Building a plasma-enhanced atomic layer deposition system (PEALD)
Before I could start device and circuit work, I needed to build the tool I would use to deposit my oxide layers (gate dielectric and semiconductor). I settled on building a plasma-enhanced ALD system, because it would provide highly conformal films with excellent thickness control at plastic-compatible temperatures. I designed the system based on a similar tool at Penn State, put it together from custom and commercially available components, and programmed it to run automated depositions. This is the full system:
Above, from left to right: gas manifold in fire-proof cabinet, water baths housing bubblers with metal organic precusors; deposition chamber, manometer, vacuum pump, RF matching network; computer control, RF power supply, temperature controller.
Deposition Chamber
This was the first time I successfully struck a plasma in my deposition chamber! Looking down at a capacitively-coupled RF argon plasma through the polycarbonate lid.
PEALD Cycle
This schematic shows the PEALD cycle, which provides monolayer control over layer thickness.
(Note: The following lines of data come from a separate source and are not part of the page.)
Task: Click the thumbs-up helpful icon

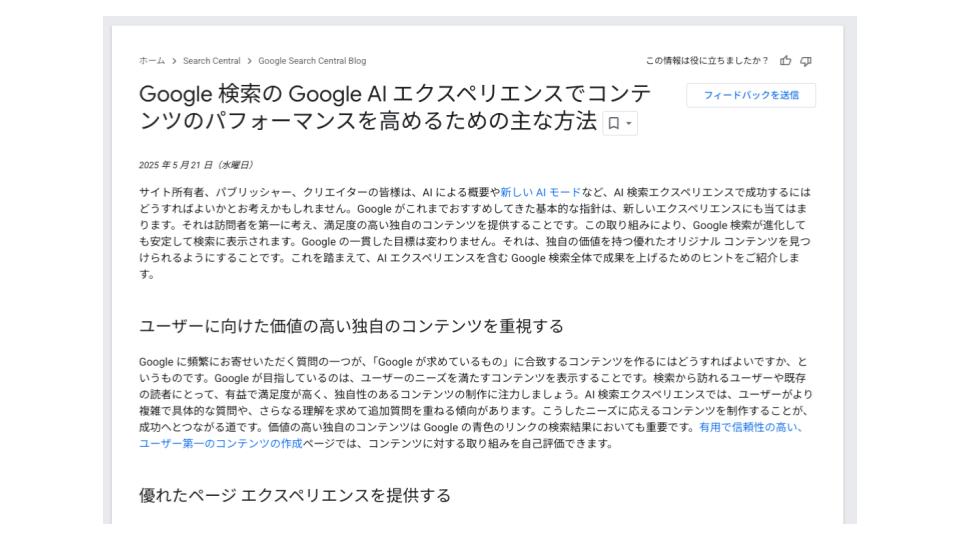Action: [786, 61]
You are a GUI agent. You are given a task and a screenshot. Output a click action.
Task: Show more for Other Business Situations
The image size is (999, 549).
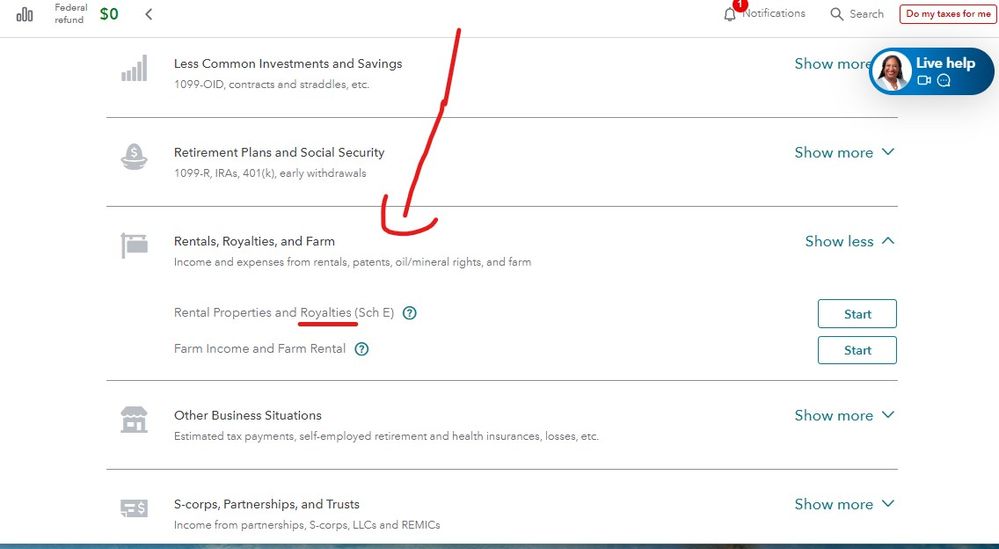pos(844,415)
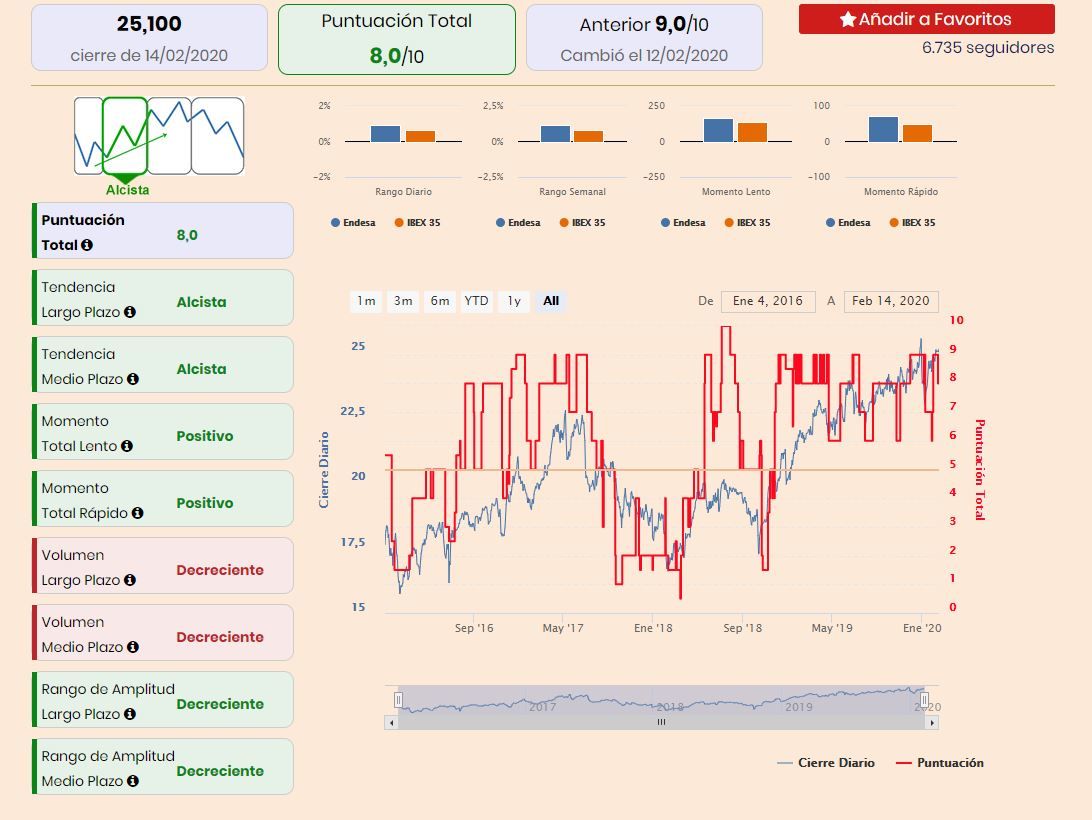This screenshot has height=820, width=1092.
Task: Click info icon next to Puntuación Total
Action: [87, 245]
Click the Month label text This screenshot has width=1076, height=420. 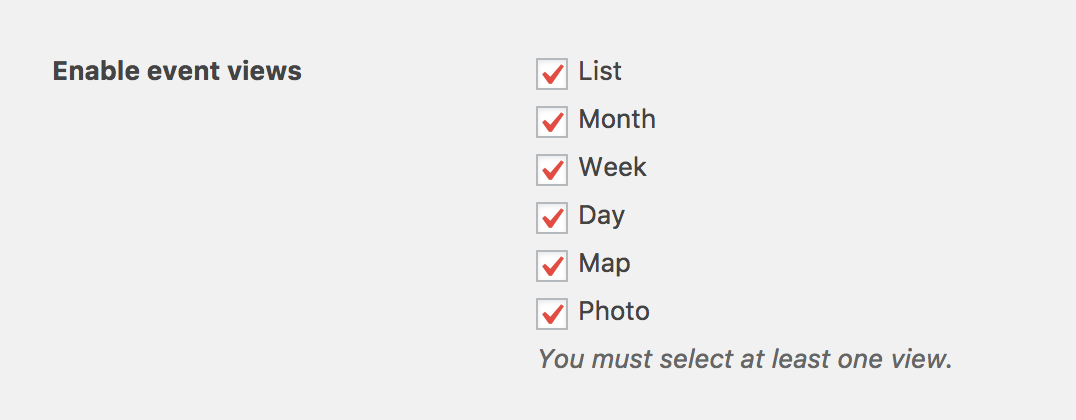coord(617,120)
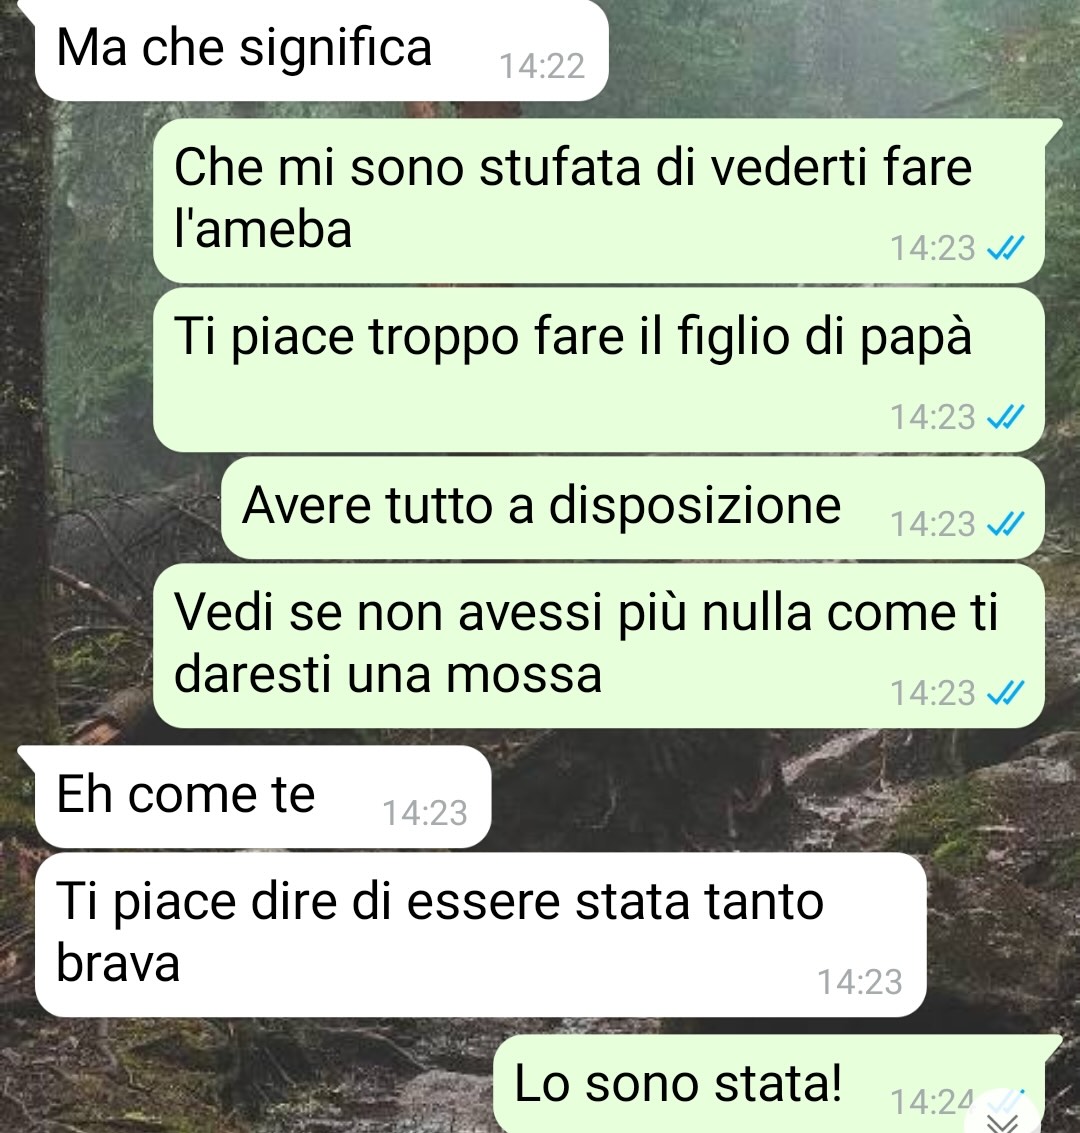Viewport: 1080px width, 1133px height.
Task: Select the "Ma che significa" message bubble
Action: point(321,51)
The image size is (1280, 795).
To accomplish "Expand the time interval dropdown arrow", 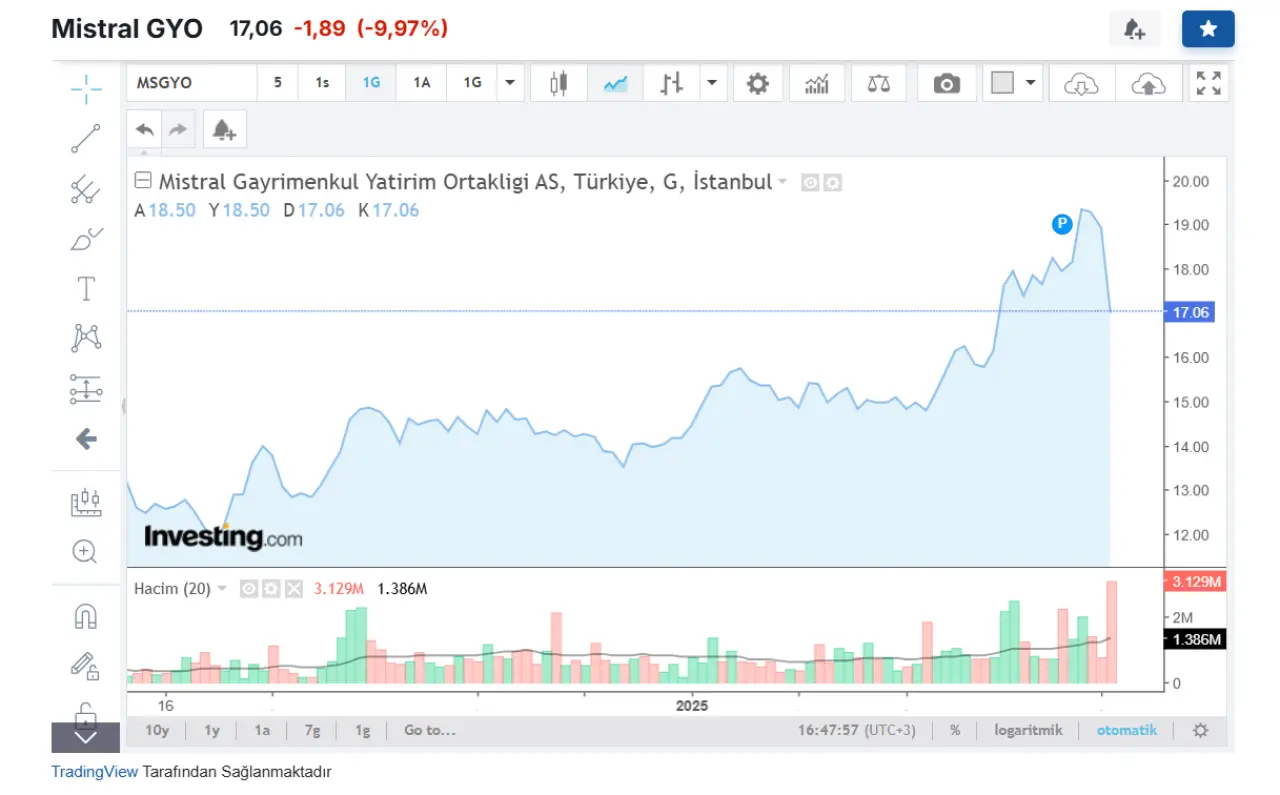I will pos(511,83).
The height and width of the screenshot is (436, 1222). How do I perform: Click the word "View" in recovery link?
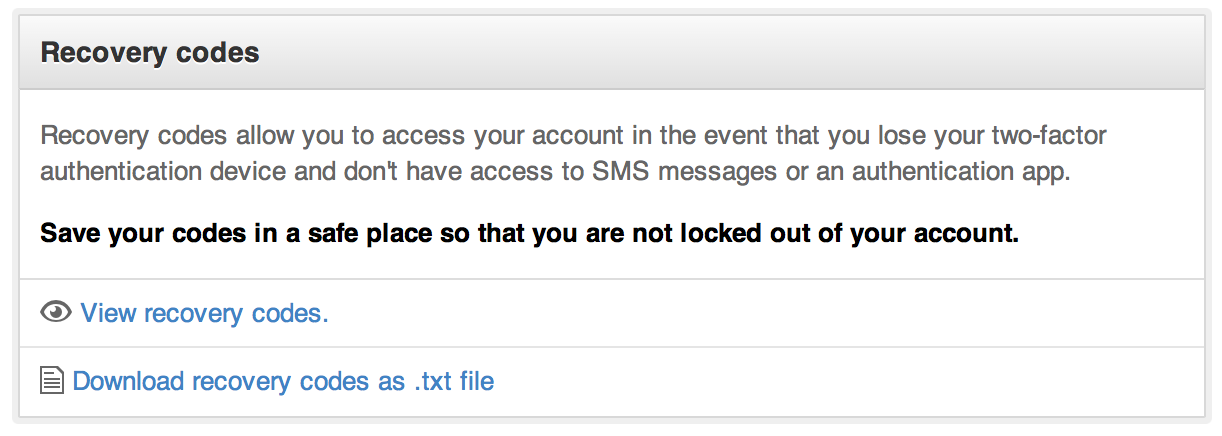coord(109,313)
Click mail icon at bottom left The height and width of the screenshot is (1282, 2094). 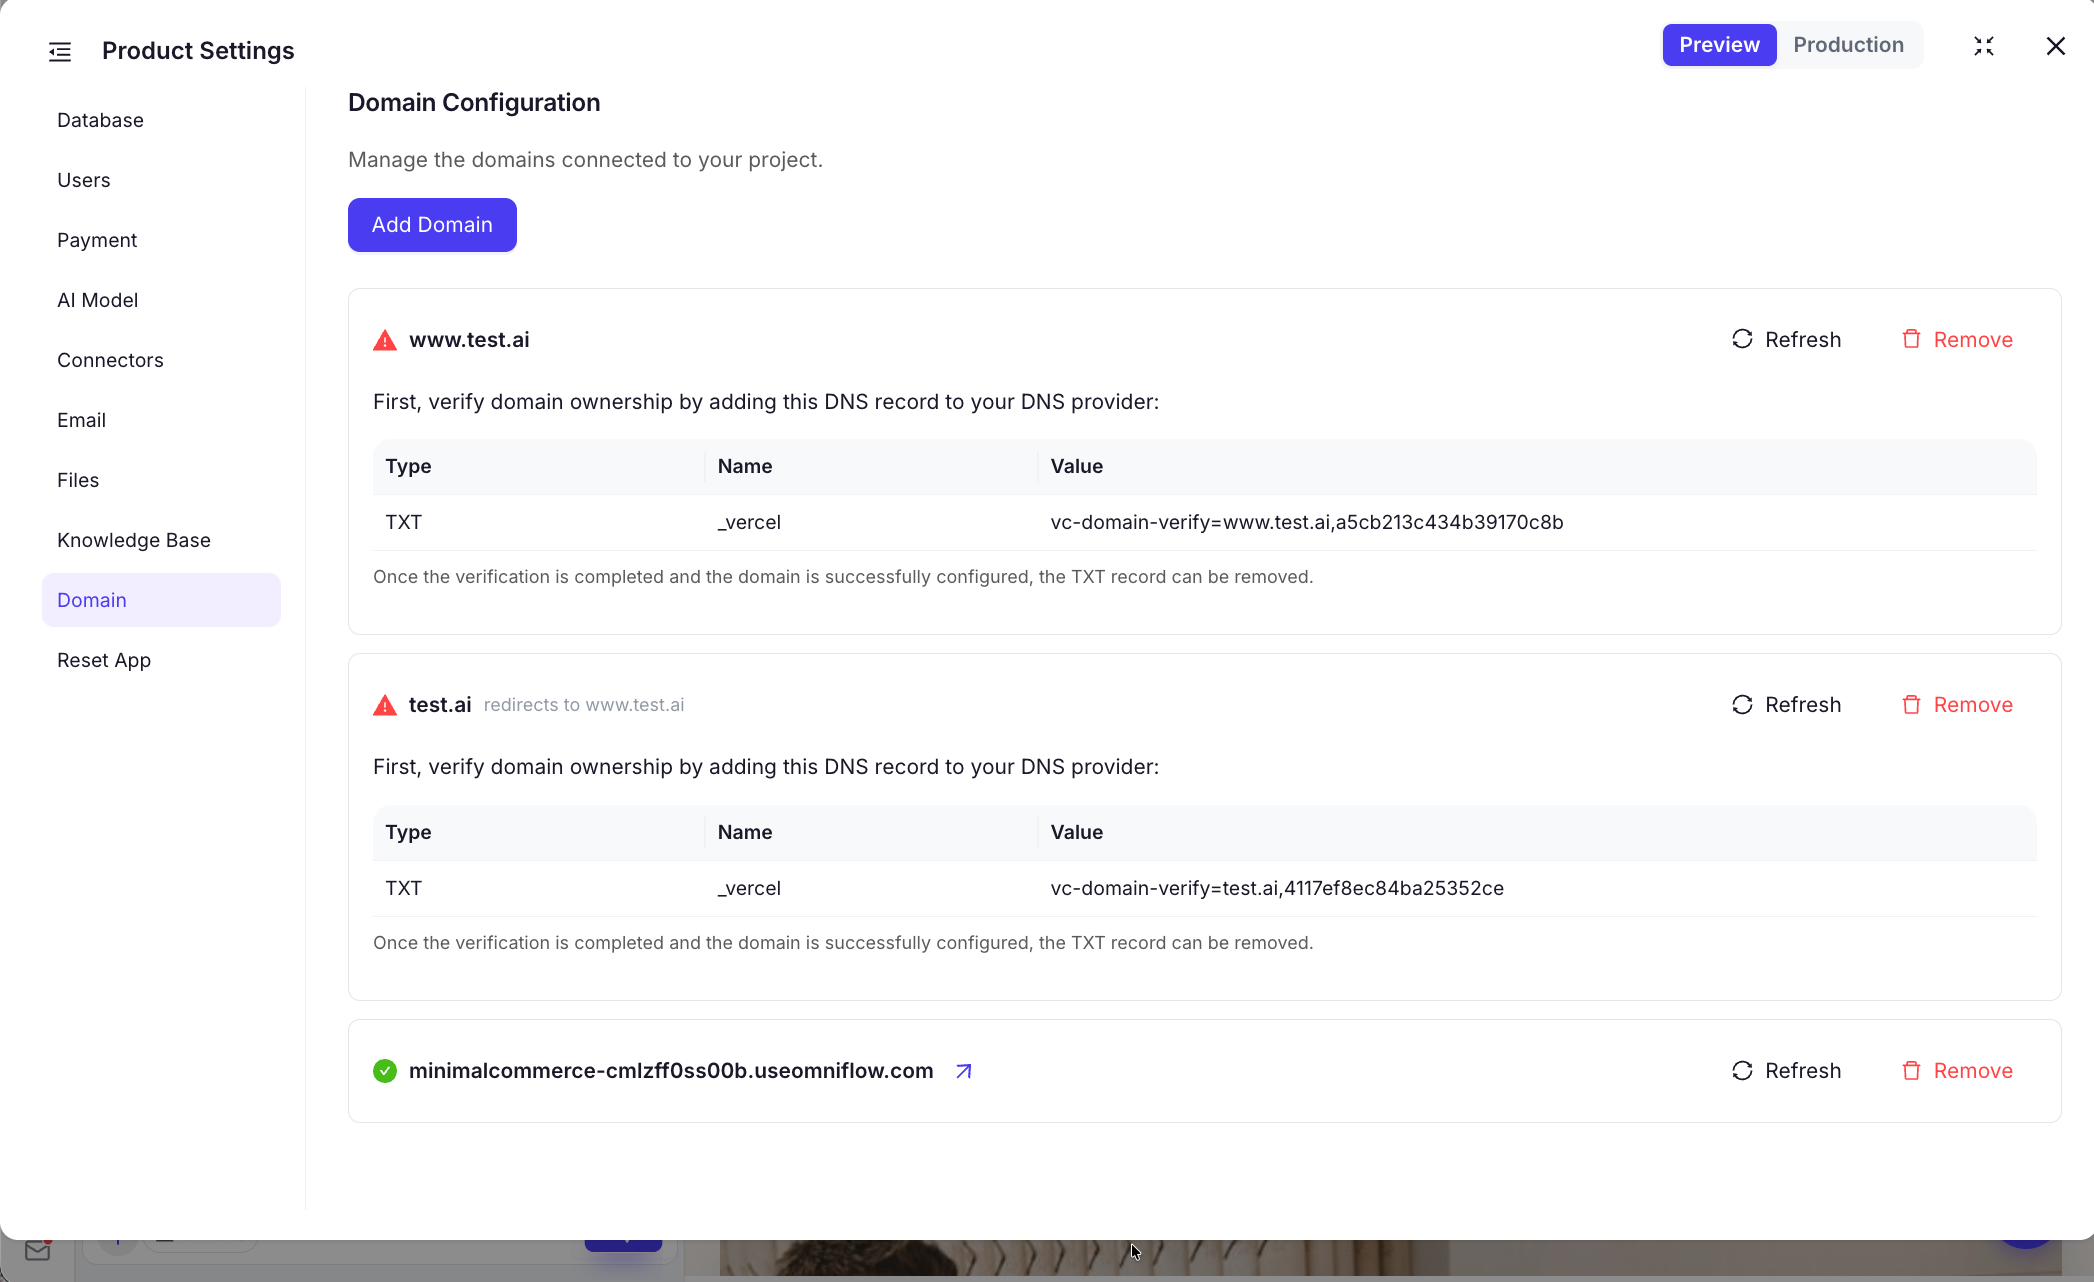(38, 1251)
First, metal organic precursor molecules (yellow) adsorb on the substrate surface (blue) at hydroxyl sites. Weak oxidant gas (red dots) purges excess precursor, which is pumped out through the gate valve. Once a stable pressure is achieved, the weak oxidant gas is ionized, and its byproducts oxidize the precursor, forming one layer of material. Excess byproducts are purged with more weak oxidant gas, and the cycle is repeated until the desired thickness is reached.